Excerpted text:
------------------------

Smarter Onion Soup
Healthy, because
Even smarter
Nutritional values
This piquant onion soup provides plenty of fiber, with one portion already covering half your daily requirement.
If you're pregnant and want to buy Pecorino, ask if it is made from raw milk. If it is, don't use the cheese and instead, refine the onion soup with a dash of sour cream.
(Percentage of daily recommendation)
Calorie | 446 cal. | (21 %) | ||
Protein | 18 g | (18 %) | ||
Fat | 24 g | (21 %) | ||
Carbohydrates | 37 g | (25 %) | ||
Sugar added | 2 g | (8 %) | ||
Roughage | 13.5 g | (45 %) |
Vitamin A | 1 mg | (125 %) | ||
Vitamin D | 0.1 μg | (1 %) | ||
Vitamin E | 10 mg | (83 %) | ||
Vitamin B₁ | 0.5 mg | (50 %) | ||
Vitamin B₂ | 0.2 mg | (18 %) | ||
Niacin | 5.5 mg | (46 %) | ||
Vitamin B₆ | 0.5 mg | (36 %) | ||
Folate | 112 μg | (37 %) | ||
Pantothenic acid | 1.3 mg | (22 %) | ||
Biotin | 12.4 μg | (28 %) | ||
Vitamin B₁₂ | 0.4 μg | (13 %) | ||
Vitamin C | 71 mg | (75 %) | ||
Potassium | 873 mg | (22 %) | ||
Calcium | 454 mg | (45 %) | ||
Magnesium | 120 mg | (40 %) | ||
Iron | 5.4 mg | (36 %) | ||
Iodine | 23 μg | (12 %) | ||
Zinc | 2.7 mg | (34 %) | ||
Saturated fatty acids | 6.8 g | |||
Uric acid | 95 mg | |||
Cholesterol | 16 mg |
Ingredients
- Ingredients
- 1 large yellow onion
- 3 Tbsps olive oil
- salt
- peppers
- 2 garlic cloves
- 1 Fennel bulb
- 2 Tbsps Anisette
- 2 sprigs thyme
- 22 ozs vegetable stock
- 16 ozs Canned tomatoes (drained)
- 3 ozs Whole-wheat pasta (e.g. macaroni)
- 1 ½ ozs aged pecorino romano
Kitchen utensils
Preparation steps
Peel onion and cut into slices.
Put the onion slices on a baking sheet or in a casserole dish and mix with 1.5 tablespoons olive oil, salt, and pepper. Bake in a preheated oven at 425°F for about 30 minutes, turning several times.
Meanwhile, peel the garlic and chop finely. Rinse the fennel and cut into very fine slices.
Heat remaining oil in a pot, and fry slices of fennel and garlic over medium heat, stirring for about 12 minutes. Stir in liqueur.
Rinse thyme. Take onion from the oven and add to the pot with the broth and thyme.
Bring to a boil and cook for about 15 minutes over low heat. After 10 minutes, add the tomatoes.
Cook the pasta according to package directions in salted water. Drain, rinse in cold water and drain again. At the end of cooking time, season onion soup with salt and pepper and pour in the pasta. Plane strips of pecorino with the mandoline and sprinkle over the onion soup.

------------------------

The problem:
In the onion soup recipe, what should a pregnant cook use instead of Pecorino made from raw milk?

The data:

------------------------

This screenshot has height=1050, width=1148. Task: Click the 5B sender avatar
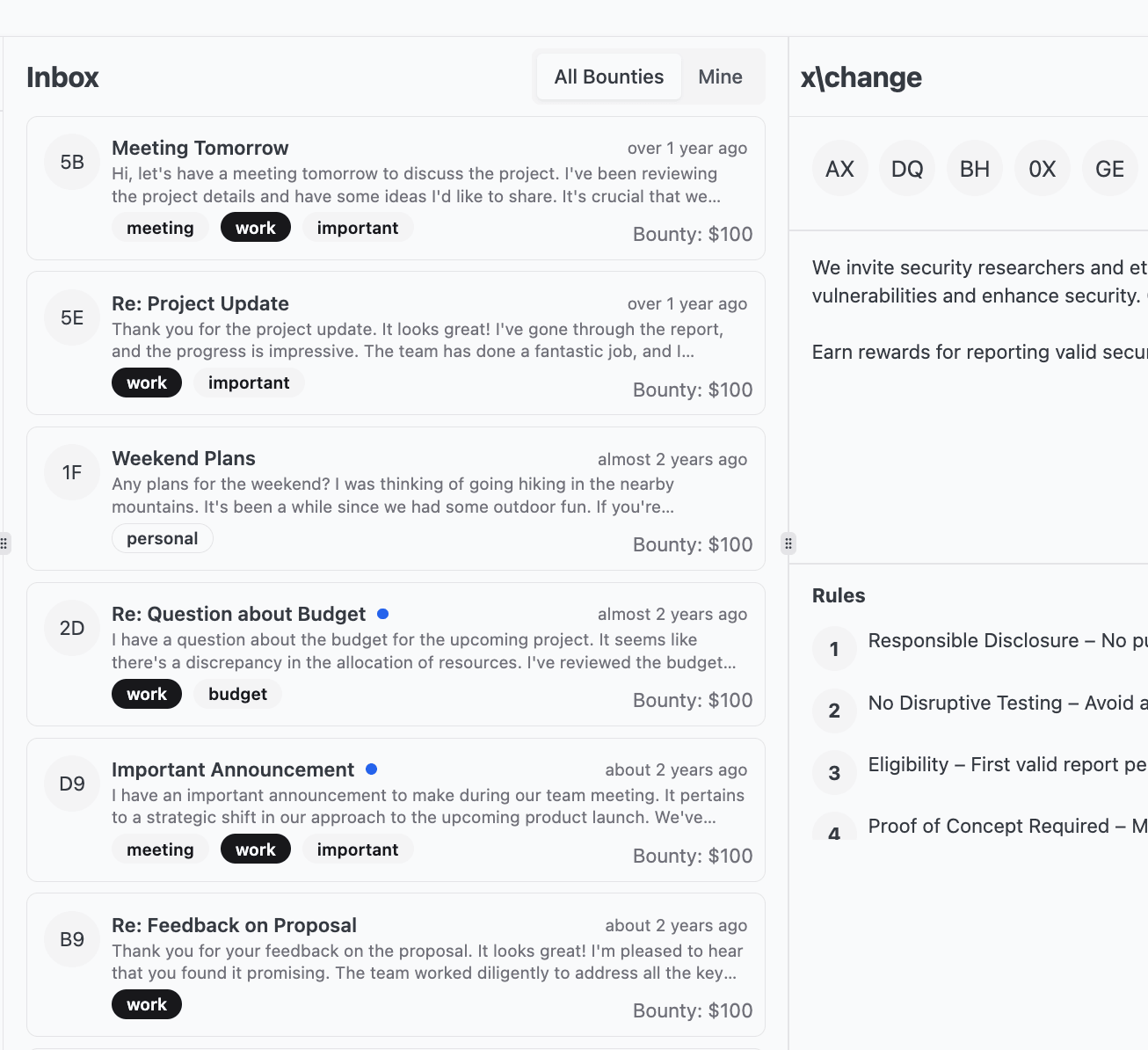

------------------------

Completed task:
A dash of sour cream.